→ **EXERCISE DETAILS**: Copy the rows starting with the line that contains "This screenshot has height=304, width=570." and going on through the line that contains "Action: pyautogui.click(x=508, y=354)", leaving the pictures out of your answer.

→ **RECORDS SHOWN**:
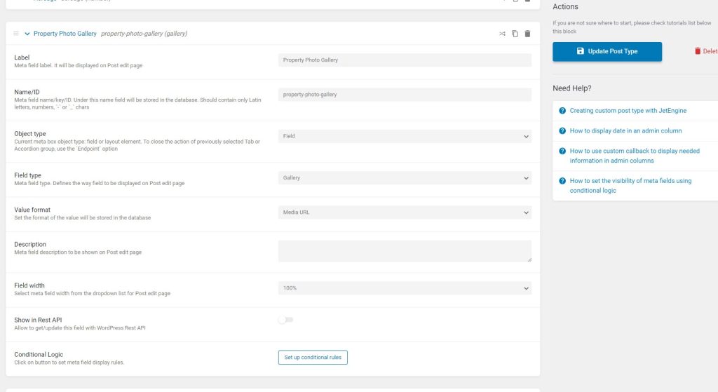Click the shuffle icon on Property Photo Gallery
The width and height of the screenshot is (718, 392).
pyautogui.click(x=502, y=34)
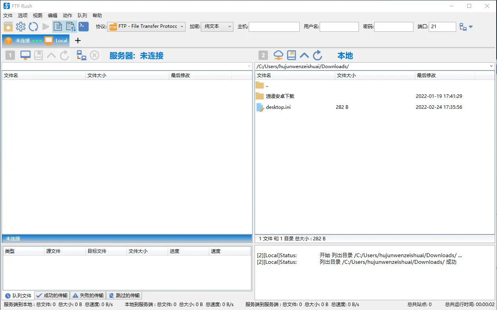Click the reconnect circular arrows icon
This screenshot has height=310, width=497.
pos(34,26)
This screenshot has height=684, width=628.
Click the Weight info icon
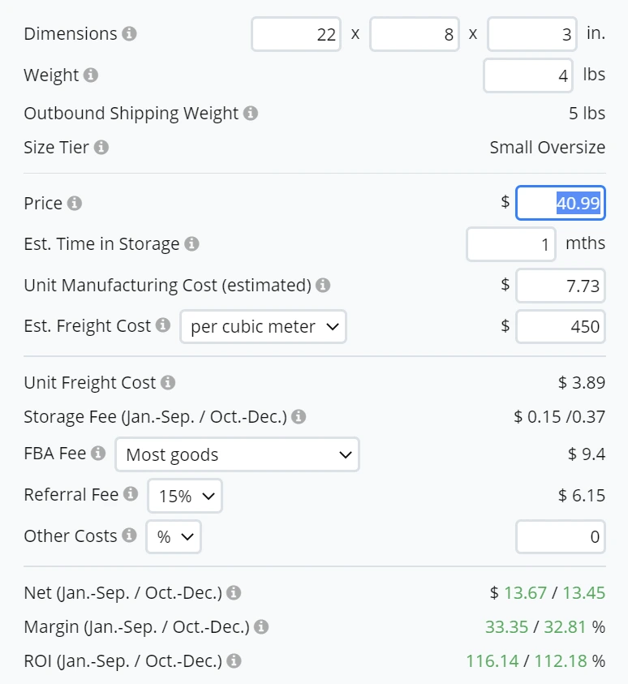click(89, 75)
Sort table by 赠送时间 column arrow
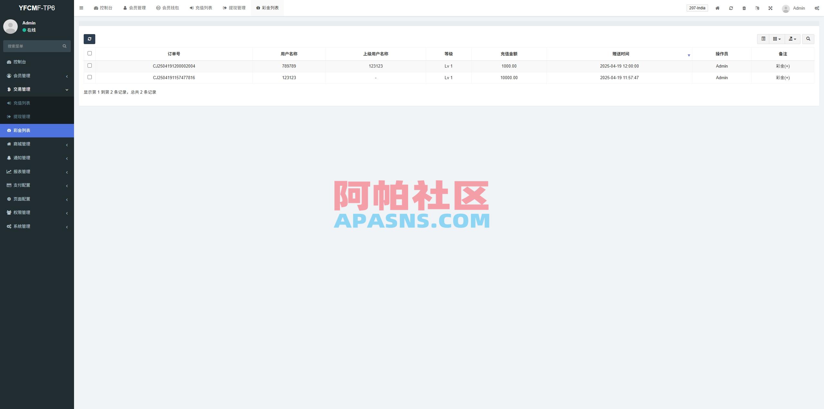824x409 pixels. coord(689,55)
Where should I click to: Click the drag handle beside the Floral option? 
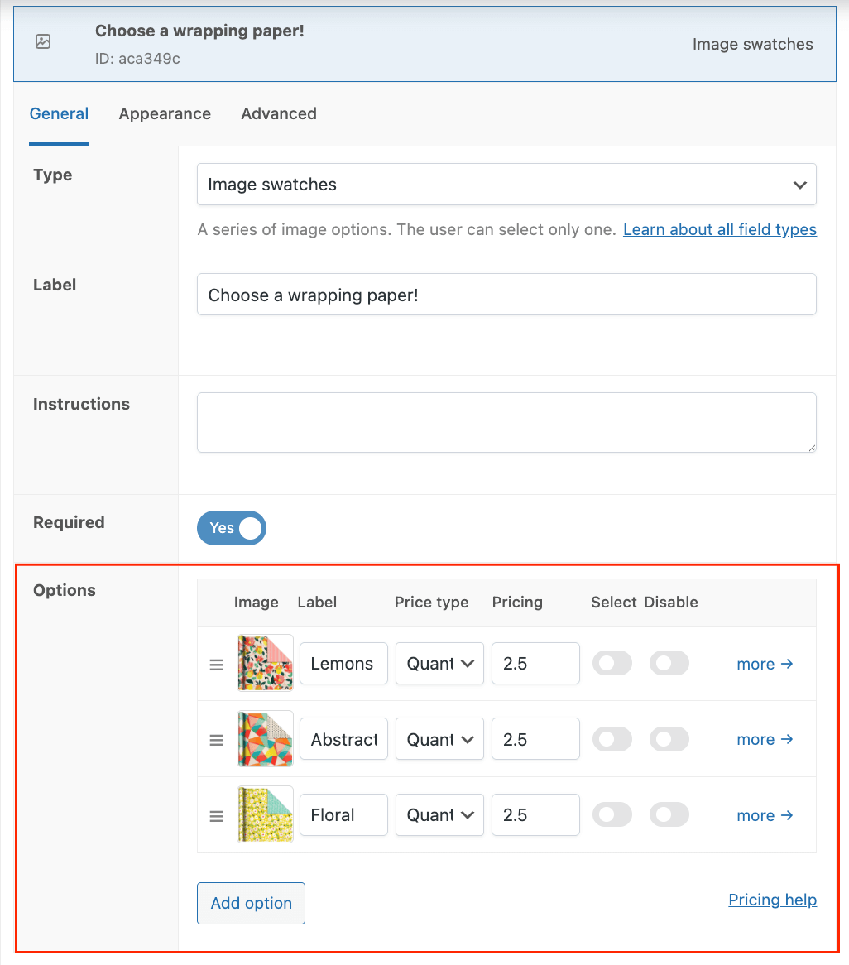tap(216, 814)

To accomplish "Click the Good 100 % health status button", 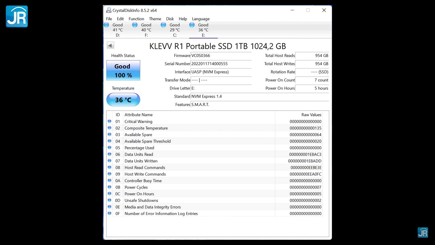I will [x=123, y=70].
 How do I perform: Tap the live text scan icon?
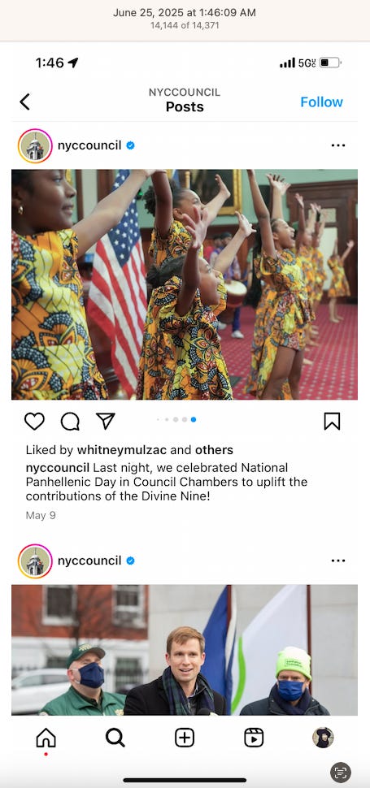click(x=341, y=773)
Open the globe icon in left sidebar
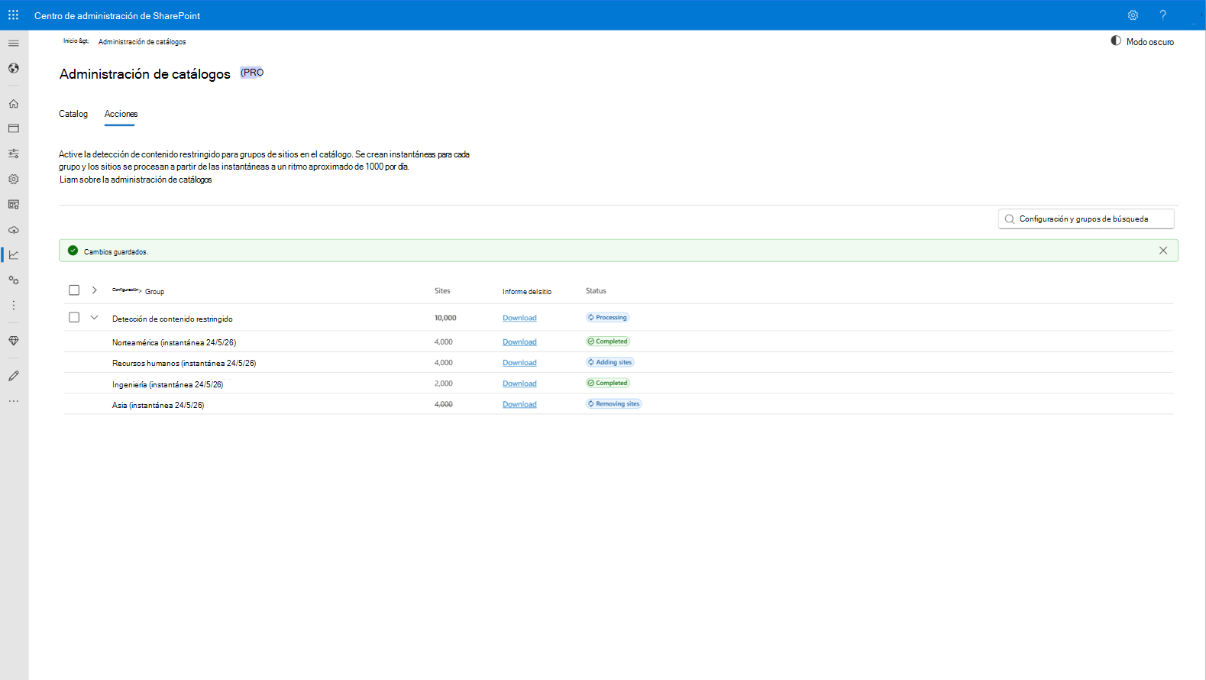This screenshot has height=680, width=1206. [14, 69]
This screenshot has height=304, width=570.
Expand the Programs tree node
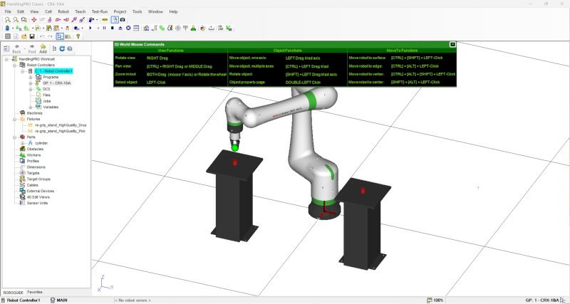click(x=31, y=77)
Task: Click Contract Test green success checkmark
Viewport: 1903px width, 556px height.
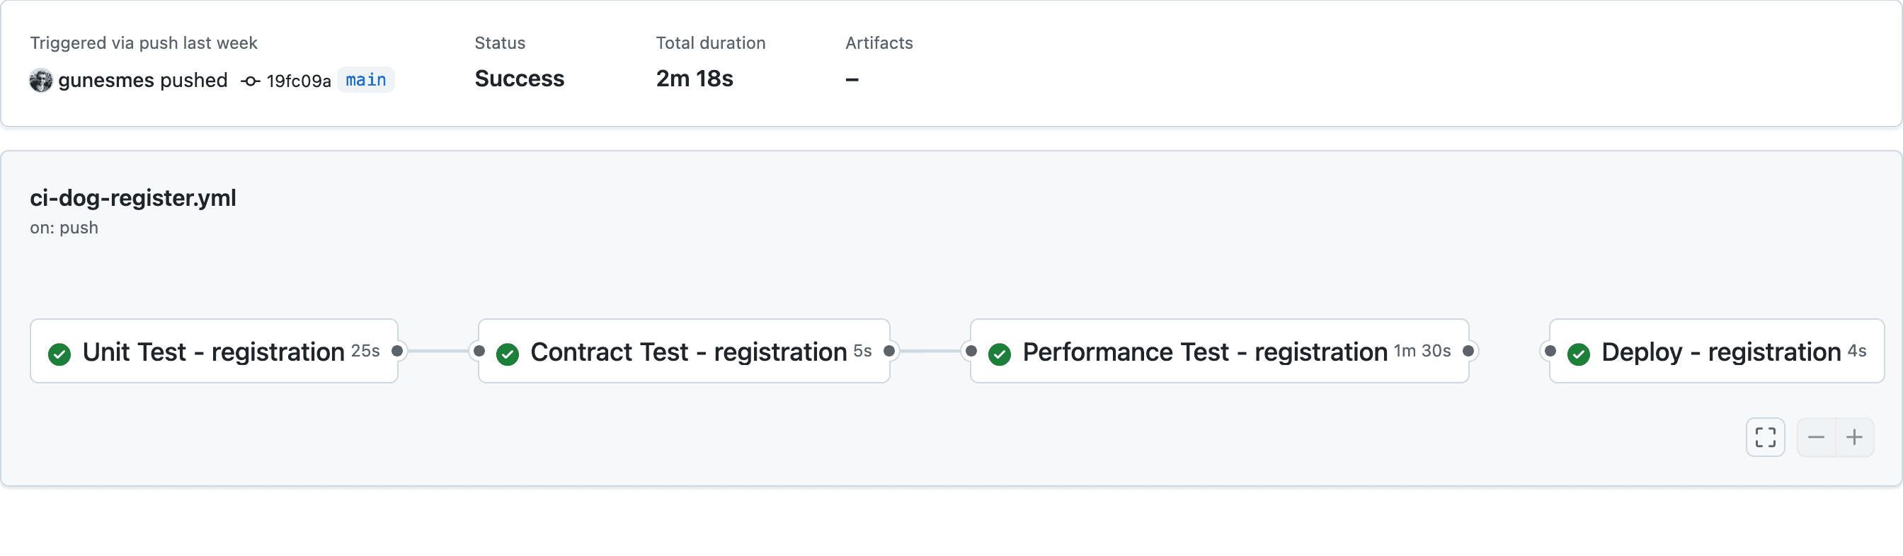Action: pyautogui.click(x=508, y=354)
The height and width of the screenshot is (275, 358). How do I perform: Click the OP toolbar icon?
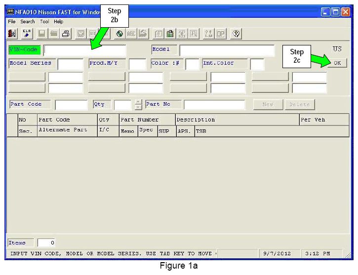click(220, 34)
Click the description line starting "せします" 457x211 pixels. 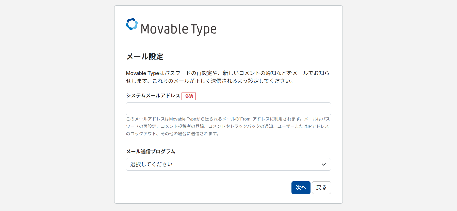[x=210, y=81]
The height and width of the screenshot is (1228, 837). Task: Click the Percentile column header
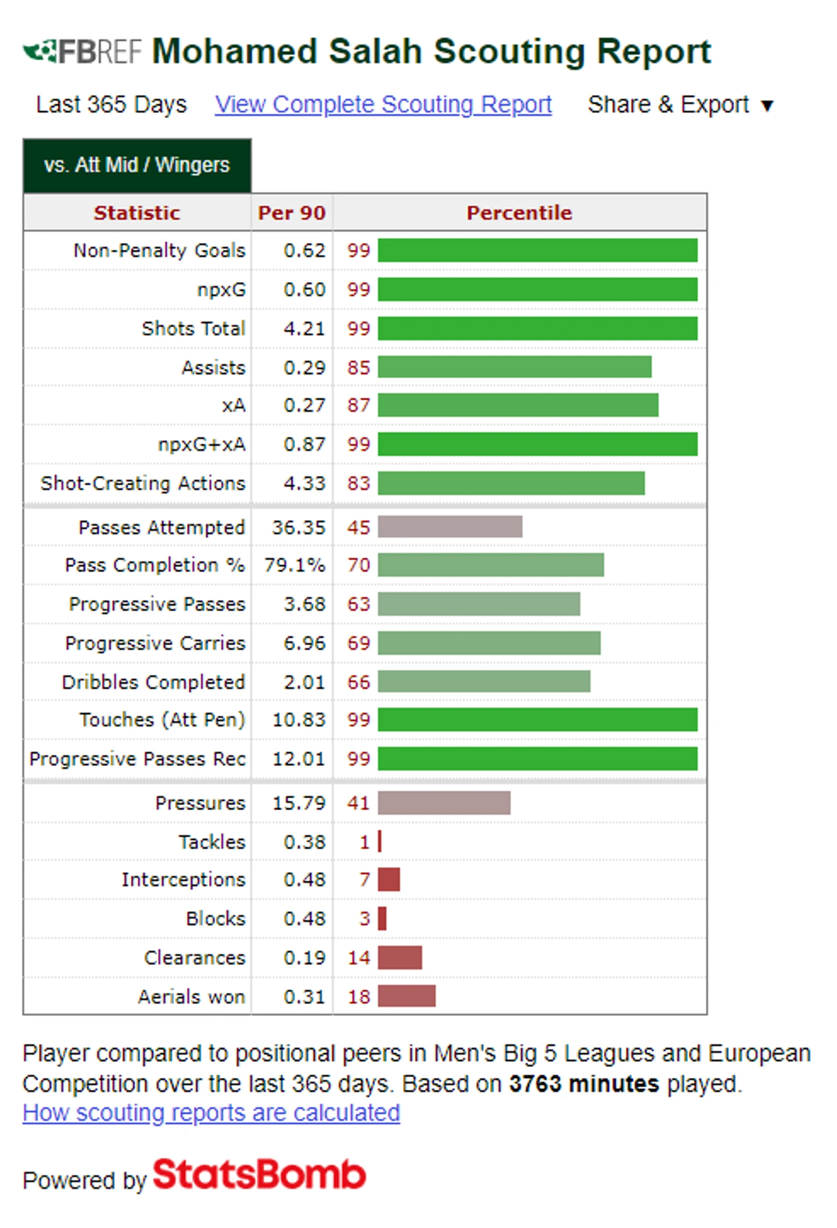click(519, 213)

→ **FULL SOLUTION**:
This screenshot has height=304, width=570.
Expand the Programs tree node
click(x=31, y=77)
Task: Click Contract Test green success checkmark
Viewport: 1903px width, 556px height.
Action: pyautogui.click(x=508, y=354)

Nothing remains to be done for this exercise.